Document - Turkey: Istanbul May Day celebrations: Denial of right to peaceful protest and excessive use of force by police

Premier mai à Istanbul. Atteintes au droit de manifester pacifiquement et recours excessif à la force par la police

AMNESTY INTERNATIONAL

DÉCLARATION PUBLIQUE

Index AI : EUR 44/010/2013

3 mai 2013

Premier mai à Istanbul. Atteintes au droit de manifester pacifiquement et recours excessif à la force par la police

La commémoration du Premier mai à Istanbul, en Turquie, a une nouvelle fois été marquée par des violences policières et des manœuvres des autorités visant à éviter que des manifestations aient lieu.

Le bureau du gouverneur d’Istanbul a suspendu les transports publics ce jour-là dans le but d’empêcher les manifestants de se rendre aux points de rendez-vous décidés à l’avance. Les manifestants se sont par ailleurs vu interdire de défiler sur la place Taksim, dans le centre d’Istanbul, lieu accueillant traditionnellement les manifestations du Premier mai, en raison des vastes travaux de construction en cours sur ce site.

Amnesty International est préoccupée par le fait qu’une fois encore la police ait recouru de manière excessive à la force contre les manifestants, et notamment employé de manière systématique et disproportionnée des canons à eau et du gaz lacrymogène contre des manifestants pacifiques.

Certains manifestants ont jeté des pierres à la suite de tentatives de la police de disperser la foule par la force. Amnesty International a recueilli de nombreuses informations selon lesquelles des policiers ont frappé des personnes prenant part aux défilés.

Des affrontements entre policiers et manifestants ont eu lieu dans diverses zones de la capitale, notamment dans les quartiers de Beşiktaş et de Şişli, dans le centre, qui jouxtent Taksim.

On voit mal quels objectifs légitimes la police pouvait bien poursuivre en utilisant des canons à eau contre des manifestants pacifiques et les personnes quittant le site où se déroulaient les manifestations. Amnesty International est également préoccupée par les informations selon lesquelles des bombes lacrymogènes ont été tirées à l’intérieur de bâtiments – dont des domiciles privés –, et de véhicules, menaçant la sécurité des manifestants et d’autres membres du public.

De nombreuses personnes ont été blessées, notamment lors de deux épisodes distincts pendant lesquels des manifestants ont été touchés à la tête par des cartouches de gaz lacrymogènes tirées par la police. Une jeune manifestante de 17 ans aurait ainsi été plongée dans le coma pendant 24 heures après avoir été blessée.

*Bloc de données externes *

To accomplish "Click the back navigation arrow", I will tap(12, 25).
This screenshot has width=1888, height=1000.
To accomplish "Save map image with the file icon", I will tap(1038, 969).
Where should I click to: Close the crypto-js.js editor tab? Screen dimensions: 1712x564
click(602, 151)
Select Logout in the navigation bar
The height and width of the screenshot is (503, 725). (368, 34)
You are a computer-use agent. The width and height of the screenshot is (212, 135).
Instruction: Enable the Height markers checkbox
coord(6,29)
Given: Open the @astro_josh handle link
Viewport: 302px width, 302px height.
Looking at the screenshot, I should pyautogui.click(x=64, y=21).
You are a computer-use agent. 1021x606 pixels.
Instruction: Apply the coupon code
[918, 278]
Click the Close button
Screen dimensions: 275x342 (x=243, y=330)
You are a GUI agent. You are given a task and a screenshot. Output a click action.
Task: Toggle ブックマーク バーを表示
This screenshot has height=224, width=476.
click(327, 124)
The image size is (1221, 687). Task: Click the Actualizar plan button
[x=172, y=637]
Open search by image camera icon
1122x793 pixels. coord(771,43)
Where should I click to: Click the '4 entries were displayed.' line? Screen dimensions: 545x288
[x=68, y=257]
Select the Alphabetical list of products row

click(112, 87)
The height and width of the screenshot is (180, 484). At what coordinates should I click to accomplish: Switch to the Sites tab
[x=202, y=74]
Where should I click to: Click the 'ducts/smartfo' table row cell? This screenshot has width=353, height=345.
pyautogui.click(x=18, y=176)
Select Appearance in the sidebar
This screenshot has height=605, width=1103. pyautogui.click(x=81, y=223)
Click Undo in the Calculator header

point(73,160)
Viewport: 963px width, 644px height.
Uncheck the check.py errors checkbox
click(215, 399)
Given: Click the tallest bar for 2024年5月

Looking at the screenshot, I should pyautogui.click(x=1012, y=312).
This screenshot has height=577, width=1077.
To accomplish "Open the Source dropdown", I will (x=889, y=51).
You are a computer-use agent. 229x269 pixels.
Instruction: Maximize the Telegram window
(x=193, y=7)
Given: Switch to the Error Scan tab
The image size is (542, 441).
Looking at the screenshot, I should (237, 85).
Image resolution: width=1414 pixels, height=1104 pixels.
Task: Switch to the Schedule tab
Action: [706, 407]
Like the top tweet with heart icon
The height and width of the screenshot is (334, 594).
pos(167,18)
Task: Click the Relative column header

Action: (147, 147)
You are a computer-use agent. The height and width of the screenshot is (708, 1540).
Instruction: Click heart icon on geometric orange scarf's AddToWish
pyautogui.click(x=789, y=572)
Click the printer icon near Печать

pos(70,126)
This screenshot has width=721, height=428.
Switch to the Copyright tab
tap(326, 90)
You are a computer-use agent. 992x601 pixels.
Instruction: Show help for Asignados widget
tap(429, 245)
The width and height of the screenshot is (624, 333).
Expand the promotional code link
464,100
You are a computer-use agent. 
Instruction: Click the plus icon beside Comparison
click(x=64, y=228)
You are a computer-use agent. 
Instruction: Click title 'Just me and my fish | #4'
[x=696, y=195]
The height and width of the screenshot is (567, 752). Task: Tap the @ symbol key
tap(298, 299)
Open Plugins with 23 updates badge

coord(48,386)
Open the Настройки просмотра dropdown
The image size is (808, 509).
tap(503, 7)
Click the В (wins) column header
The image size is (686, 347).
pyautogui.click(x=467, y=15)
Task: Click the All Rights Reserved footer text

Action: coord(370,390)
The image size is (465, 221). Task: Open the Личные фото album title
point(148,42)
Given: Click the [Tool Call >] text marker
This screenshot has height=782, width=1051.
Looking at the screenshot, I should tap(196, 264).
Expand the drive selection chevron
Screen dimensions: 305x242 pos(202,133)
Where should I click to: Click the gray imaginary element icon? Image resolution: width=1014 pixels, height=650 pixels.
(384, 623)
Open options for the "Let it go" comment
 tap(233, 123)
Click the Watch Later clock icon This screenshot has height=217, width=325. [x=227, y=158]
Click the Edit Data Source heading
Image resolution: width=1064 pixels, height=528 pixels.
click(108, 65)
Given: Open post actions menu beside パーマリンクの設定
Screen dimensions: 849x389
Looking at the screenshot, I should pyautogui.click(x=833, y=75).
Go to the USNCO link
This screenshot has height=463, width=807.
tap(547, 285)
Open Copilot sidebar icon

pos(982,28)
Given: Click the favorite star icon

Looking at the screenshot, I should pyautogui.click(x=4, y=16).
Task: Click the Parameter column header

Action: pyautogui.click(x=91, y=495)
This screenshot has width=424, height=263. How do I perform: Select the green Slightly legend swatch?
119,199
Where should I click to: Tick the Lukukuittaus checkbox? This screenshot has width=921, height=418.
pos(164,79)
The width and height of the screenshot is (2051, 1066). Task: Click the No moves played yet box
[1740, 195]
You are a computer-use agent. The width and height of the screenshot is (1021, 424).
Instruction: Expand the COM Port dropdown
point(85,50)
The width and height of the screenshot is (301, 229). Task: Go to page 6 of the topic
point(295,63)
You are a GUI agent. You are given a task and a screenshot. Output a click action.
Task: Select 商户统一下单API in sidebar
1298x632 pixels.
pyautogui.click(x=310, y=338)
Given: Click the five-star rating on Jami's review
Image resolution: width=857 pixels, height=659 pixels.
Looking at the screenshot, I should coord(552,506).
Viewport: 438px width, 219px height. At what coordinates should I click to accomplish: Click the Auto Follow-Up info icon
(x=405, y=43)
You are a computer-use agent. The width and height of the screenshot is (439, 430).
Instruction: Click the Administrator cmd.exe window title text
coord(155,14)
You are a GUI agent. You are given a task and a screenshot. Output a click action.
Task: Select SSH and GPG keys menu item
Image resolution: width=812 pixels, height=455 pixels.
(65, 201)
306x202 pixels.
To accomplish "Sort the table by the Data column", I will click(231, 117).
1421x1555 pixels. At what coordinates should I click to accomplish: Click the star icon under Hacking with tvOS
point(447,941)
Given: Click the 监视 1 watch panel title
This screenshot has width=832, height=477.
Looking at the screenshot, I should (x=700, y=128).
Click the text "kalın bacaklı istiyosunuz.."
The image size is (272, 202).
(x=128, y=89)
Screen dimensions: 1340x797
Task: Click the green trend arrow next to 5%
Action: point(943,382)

Un autre manifestant aurait perdu l’usage d’un œil après avoir été atteint à la tête par une grenade lacrymogène.

Amnesty International est consternée par les déclarations des autorités, qui affirment que la force a uniquement été utilisée contre des « groupes marginaux » et que la police a fait un recours approprié à la force dans le cadre des manifestations.

L’organisation rappelle à la police et plus généralement aux autorités l’obligation qui leur est faite de ne pas exercer de discriminations se fondant sur des opinions politiques ou quelque autre motif dans le cadre de leurs fonctions, et exhorte les autorités à veiller à l’application des normes inscrites dans les Principes de base sur le recours à la force et l'utilisation des armes à feu par les responsables de l'application des lois.

Les événements observés dans les rues d'Istanbul lors des commémorations du Premier mai illustrent clairement la nécessité pour les autorités turques de faire preuve de volonté politique et de mettre fin à la banalisation du recours excessif à la force lors des manifestations. Amnesty International demande par ailleurs aux autorités de donner aux responsables de l'application des lois des consignes exigeant que tout recours à la force soit proportionnel à la menace rencontrée et conforme aux normes internationales concernées en matière de droits humains.

Amnesty International exhorte aussi les autorités à diligenter dans les meilleurs délais une enquête indépendante et impartiale sur les allégations de recours à une force excessive par la police.